Although it had been well established by then that the way to ensure healthy populations of ungulates was to maintain healthy populations of natural predators, “game” managers continued to make the same mistake that Aldo Leopold, known as the father of wildlife management, made in 1926. In a Sand County Almanac, Leopold reveals a regrettable experience that many people still haven’t learned from:

“We saw what we thought was a doe fording the torrent, her breast awash in white water. When she climbed the bank toward us and shook out her tail, we realized our error: it was a wolf. A half-dozen others, evidently grown pups, sprang from the willows and all joined in a welcoming melee of wagging tails and playful maulings. What was literally a pile of wolves writhed and tumbled in the center of an open flat at the foot of our rimrock.

“In those days we had never heard of passing up a chance to kill a wolf. In a second we were pumping lead into the pack, but with more excitement than accuracy…When our rifles were empty, the old wolf was down, and a pup was dragging a leg into impassable side-rocks. We reached the old wolf in time to watch a fierce green fire dying in her eyes. I realized then, and have known ever since, that there was something known only to her and to the mountain. I was young then, and full of trigger-itch; I thought that because fewer wolves meant more deer, that no wolves would mean hunters’ paradise. But after seeing the green fire die, I sensed that neither the wolf nor the mountain agreed with such a view.”

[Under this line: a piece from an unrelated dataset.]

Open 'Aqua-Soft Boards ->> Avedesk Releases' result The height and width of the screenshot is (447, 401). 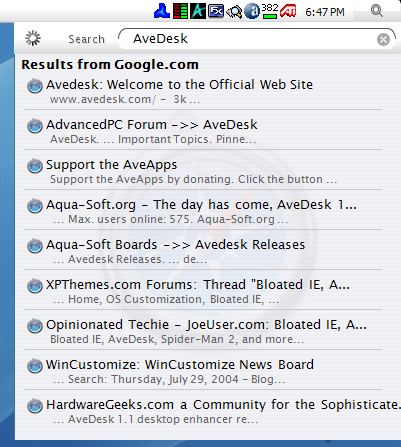pyautogui.click(x=175, y=245)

Unfortunately, Aldo Leopold’s eventual understanding of wolves’ necessary place in a healthy ecosystem came too late for at least one New Mexico pack. Judging by the vehemence with which today’s hunters are targeting wolves, it’s plain to see that wildlife management still hasn’t come very far in its grasp of nature’s mechanisms.

Richard Leaky, author of The Sixth Extinction, points to the folly of trying to manage wildlife, “It is far better to understand and accept the world of nature in its infinite variety and its infinitely complex processes, acknowledging the near futility of attempts to control them, than to imagine through ignorance that it is possible to do so.”